_Task statement_
Write the listing out again verbatim, leaving nothing out.

_Task material_
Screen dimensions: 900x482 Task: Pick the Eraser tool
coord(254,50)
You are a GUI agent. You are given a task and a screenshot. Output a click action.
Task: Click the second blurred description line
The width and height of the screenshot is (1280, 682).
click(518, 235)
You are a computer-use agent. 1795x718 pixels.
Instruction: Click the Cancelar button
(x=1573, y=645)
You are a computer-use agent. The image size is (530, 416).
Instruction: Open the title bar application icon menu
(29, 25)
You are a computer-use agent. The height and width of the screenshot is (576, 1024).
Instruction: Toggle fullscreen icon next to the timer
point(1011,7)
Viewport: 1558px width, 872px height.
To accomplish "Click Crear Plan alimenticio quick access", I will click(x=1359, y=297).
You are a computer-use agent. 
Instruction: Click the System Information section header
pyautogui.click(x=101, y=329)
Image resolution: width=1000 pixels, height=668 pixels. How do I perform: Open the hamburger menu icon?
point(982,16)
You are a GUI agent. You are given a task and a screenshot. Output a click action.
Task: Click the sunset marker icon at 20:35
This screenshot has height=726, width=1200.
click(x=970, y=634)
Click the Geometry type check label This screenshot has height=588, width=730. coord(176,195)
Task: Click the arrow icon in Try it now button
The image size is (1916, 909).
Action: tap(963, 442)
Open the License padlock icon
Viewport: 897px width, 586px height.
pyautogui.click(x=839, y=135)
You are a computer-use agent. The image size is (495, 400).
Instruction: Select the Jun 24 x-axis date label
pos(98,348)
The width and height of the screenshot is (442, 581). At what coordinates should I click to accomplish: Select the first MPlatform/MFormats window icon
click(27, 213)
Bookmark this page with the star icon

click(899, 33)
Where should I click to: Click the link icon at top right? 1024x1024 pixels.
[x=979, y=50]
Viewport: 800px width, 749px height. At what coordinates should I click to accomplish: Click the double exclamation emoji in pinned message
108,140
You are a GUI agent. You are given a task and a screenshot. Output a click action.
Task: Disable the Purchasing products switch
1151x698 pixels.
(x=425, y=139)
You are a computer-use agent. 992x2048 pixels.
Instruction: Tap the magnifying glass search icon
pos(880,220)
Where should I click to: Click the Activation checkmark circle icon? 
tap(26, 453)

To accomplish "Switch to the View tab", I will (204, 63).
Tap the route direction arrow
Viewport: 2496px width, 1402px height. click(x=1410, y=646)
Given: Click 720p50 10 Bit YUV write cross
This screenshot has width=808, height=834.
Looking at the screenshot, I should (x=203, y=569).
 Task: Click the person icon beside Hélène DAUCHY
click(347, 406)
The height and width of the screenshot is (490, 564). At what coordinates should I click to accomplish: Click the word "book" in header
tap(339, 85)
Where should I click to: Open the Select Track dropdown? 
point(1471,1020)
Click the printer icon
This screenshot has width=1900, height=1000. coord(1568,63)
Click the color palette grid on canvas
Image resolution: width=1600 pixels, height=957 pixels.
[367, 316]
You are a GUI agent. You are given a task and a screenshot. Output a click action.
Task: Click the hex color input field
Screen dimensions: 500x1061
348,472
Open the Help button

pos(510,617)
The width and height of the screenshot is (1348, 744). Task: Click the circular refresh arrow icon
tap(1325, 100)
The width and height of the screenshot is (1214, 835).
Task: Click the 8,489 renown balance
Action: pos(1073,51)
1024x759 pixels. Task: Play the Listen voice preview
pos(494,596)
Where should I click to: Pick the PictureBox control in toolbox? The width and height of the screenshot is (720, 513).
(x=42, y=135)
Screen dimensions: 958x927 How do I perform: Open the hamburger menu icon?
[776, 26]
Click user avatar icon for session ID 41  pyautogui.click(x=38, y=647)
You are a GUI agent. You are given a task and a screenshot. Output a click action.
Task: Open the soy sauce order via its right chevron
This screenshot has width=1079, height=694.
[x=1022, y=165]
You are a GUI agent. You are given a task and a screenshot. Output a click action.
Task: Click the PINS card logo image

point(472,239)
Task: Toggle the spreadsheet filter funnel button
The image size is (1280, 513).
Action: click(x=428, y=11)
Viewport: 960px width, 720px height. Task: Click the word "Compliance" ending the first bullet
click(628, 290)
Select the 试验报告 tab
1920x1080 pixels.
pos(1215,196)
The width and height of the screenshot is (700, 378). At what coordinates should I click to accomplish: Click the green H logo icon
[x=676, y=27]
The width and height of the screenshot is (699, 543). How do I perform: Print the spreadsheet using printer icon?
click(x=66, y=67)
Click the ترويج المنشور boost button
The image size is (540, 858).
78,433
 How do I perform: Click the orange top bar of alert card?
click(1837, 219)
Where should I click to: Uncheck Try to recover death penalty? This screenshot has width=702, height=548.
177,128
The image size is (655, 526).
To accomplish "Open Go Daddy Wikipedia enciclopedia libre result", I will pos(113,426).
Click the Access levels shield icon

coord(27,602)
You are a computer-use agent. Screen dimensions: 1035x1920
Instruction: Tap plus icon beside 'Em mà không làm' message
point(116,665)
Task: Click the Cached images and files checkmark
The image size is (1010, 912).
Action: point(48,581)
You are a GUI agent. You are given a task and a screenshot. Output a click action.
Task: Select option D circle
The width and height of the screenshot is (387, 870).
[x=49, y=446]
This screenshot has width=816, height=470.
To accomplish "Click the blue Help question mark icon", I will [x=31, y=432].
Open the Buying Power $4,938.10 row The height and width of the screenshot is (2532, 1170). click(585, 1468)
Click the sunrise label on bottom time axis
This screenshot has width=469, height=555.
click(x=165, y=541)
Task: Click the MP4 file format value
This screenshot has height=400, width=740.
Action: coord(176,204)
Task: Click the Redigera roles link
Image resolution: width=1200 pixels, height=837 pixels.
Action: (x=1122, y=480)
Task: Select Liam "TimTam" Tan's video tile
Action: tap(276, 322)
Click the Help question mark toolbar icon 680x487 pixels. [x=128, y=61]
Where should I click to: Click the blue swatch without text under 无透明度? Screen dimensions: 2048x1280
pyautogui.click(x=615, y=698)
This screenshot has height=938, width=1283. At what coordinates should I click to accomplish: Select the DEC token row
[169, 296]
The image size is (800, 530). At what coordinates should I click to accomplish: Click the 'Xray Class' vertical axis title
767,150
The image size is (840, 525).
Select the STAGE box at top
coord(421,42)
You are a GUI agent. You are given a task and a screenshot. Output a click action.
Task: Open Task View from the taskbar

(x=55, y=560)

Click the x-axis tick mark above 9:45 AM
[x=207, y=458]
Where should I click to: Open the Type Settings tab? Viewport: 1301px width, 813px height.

_Solution for this exercise_
Screen dimensions: 900x482 Task: Pick the Eraser tool
coord(254,50)
You are a GUI agent. You are given a task and a screenshot. Output a click action.
Task: Click the second blurred description line
The width and height of the screenshot is (1280, 682).
click(518, 235)
You are a computer-use agent. 1795x718 pixels.
Instruction: Click the Cancelar button
(x=1573, y=645)
You are a computer-use agent. The image size is (530, 416).
Instruction: Open the title bar application icon menu
(29, 25)
You are a computer-use agent. The height and width of the screenshot is (576, 1024).
Instruction: Toggle fullscreen icon next to the timer
point(1011,7)
Viewport: 1558px width, 872px height.
To accomplish "Click Crear Plan alimenticio quick access", I will click(x=1359, y=297).
You are a computer-use agent. 
Instruction: Click the System Information section header
pyautogui.click(x=101, y=329)
Image resolution: width=1000 pixels, height=668 pixels. How do I perform: Open the hamburger menu icon?
point(982,16)
You are a GUI agent. You are given a task and a screenshot. Output a click action.
Task: Click the sunset marker icon at 20:35
This screenshot has height=726, width=1200.
click(x=970, y=634)
Click the Geometry type check label This screenshot has height=588, width=730. coord(176,195)
Task: Click the arrow icon in Try it now button
The image size is (1916, 909).
Action: tap(963, 442)
Open the License padlock icon
Viewport: 897px width, 586px height.
pyautogui.click(x=839, y=135)
You are a computer-use agent. The image size is (495, 400).
Instruction: Select the Jun 24 x-axis date label
pos(98,348)
The width and height of the screenshot is (442, 581). At what coordinates should I click to accomplish: Select the first MPlatform/MFormats window icon
click(27, 213)
Bookmark this page with the star icon

click(899, 33)
Where should I click to: Click the link icon at top right? 1024x1024 pixels.
[x=979, y=50]
Viewport: 800px width, 749px height. At what coordinates should I click to accomplish: Click the double exclamation emoji in pinned message
108,140
You are a GUI agent. You are given a task and a screenshot. Output a click action.
Task: Disable the Purchasing products switch
1151x698 pixels.
(x=425, y=139)
You are a computer-use agent. 992x2048 pixels.
Instruction: Tap the magnifying glass search icon
pos(880,220)
Where should I click to: Click the Activation checkmark circle icon? 
tap(26, 453)

To accomplish "Switch to the View tab", I will (204, 63).
Tap the route direction arrow
Viewport: 2496px width, 1402px height. click(x=1410, y=646)
Given: Click 720p50 10 Bit YUV write cross
This screenshot has width=808, height=834.
Looking at the screenshot, I should (x=203, y=569).
 Task: Click the person icon beside Hélène DAUCHY
click(347, 406)
The height and width of the screenshot is (490, 564). At what coordinates should I click to accomplish: Click the word "book" in header
tap(339, 85)
Where should I click to: Open the Select Track dropdown? 
point(1471,1020)
Click the printer icon
This screenshot has width=1900, height=1000. coord(1568,63)
Click the color palette grid on canvas
Image resolution: width=1600 pixels, height=957 pixels.
[367, 316]
You are a GUI agent. You are given a task and a screenshot. Output a click action.
Task: Click the hex color input field
Screen dimensions: 500x1061
348,472
Open the Help button

pos(510,617)
The width and height of the screenshot is (1348, 744). Task: Click the circular refresh arrow icon
tap(1325, 100)
The width and height of the screenshot is (1214, 835).
Task: Click the 8,489 renown balance
Action: pos(1073,51)
1024x759 pixels. Task: Play the Listen voice preview
pos(494,596)
Where should I click to: Pick the PictureBox control in toolbox? The width and height of the screenshot is (720, 513).
(x=42, y=135)
Screen dimensions: 958x927 How do I perform: Open the hamburger menu icon?
[776, 26]
Click user avatar icon for session ID 41  pyautogui.click(x=38, y=647)
You are a GUI agent. You are given a task and a screenshot. Output a click action.
Task: Open the soy sauce order via its right chevron
This screenshot has width=1079, height=694.
[x=1022, y=165]
You are a GUI agent. You are given a task and a screenshot. Output a click action.
Task: Click the PINS card logo image

point(472,239)
Task: Toggle the spreadsheet filter funnel button
The image size is (1280, 513).
Action: click(x=428, y=11)
Viewport: 960px width, 720px height. Task: Click the word "Compliance" ending the first bullet
click(628, 290)
Select the 试验报告 tab
1920x1080 pixels.
pos(1215,196)
The width and height of the screenshot is (700, 378). At what coordinates should I click to accomplish: Click the green H logo icon
[x=676, y=27]
The width and height of the screenshot is (699, 543). How do I perform: Print the spreadsheet using printer icon?
click(x=66, y=67)
Click the ترويج المنشور boost button
The image size is (540, 858).
78,433
 How do I perform: Click the orange top bar of alert card?
click(1837, 219)
Where should I click to: Uncheck Try to recover death penalty? This screenshot has width=702, height=548.
177,128
The image size is (655, 526).
To accomplish "Open Go Daddy Wikipedia enciclopedia libre result", I will pos(113,426).
Click the Access levels shield icon

coord(27,602)
You are a computer-use agent. Screen dimensions: 1035x1920
Instruction: Tap plus icon beside 'Em mà không làm' message
point(116,665)
Task: Click the Cached images and files checkmark
The image size is (1010, 912).
Action: point(48,581)
You are a GUI agent. You are given a task and a screenshot. Output a click action.
Task: Select option D circle
The width and height of the screenshot is (387, 870).
[x=49, y=446]
This screenshot has width=816, height=470.
To accomplish "Click the blue Help question mark icon", I will [x=31, y=432].
Open the Buying Power $4,938.10 row The height and width of the screenshot is (2532, 1170). click(585, 1468)
Click the sunrise label on bottom time axis
This screenshot has width=469, height=555.
click(x=165, y=541)
Task: Click the MP4 file format value
This screenshot has height=400, width=740.
Action: coord(176,204)
Task: Click the Redigera roles link
Image resolution: width=1200 pixels, height=837 pixels.
Action: (x=1122, y=480)
Task: Select Liam "TimTam" Tan's video tile
Action: tap(276, 322)
Click the Help question mark toolbar icon 680x487 pixels. [x=128, y=61]
Where should I click to: Click the blue swatch without text under 无透明度? Screen dimensions: 2048x1280
pyautogui.click(x=615, y=698)
This screenshot has height=938, width=1283. At what coordinates should I click to accomplish: Select the DEC token row
[169, 296]
The image size is (800, 530). At what coordinates should I click to accomplish: Click the 'Xray Class' vertical axis title
767,150
The image size is (840, 525).
Select the STAGE box at top
coord(421,42)
You are a GUI agent. You are given a task and a screenshot. Output a click action.
Task: Open Task View from the taskbar

(x=55, y=560)

Click the x-axis tick mark above 9:45 AM
[x=207, y=458]
Where should I click to: Open the Type Settings tab? Viewport: 1301px width, 813px height.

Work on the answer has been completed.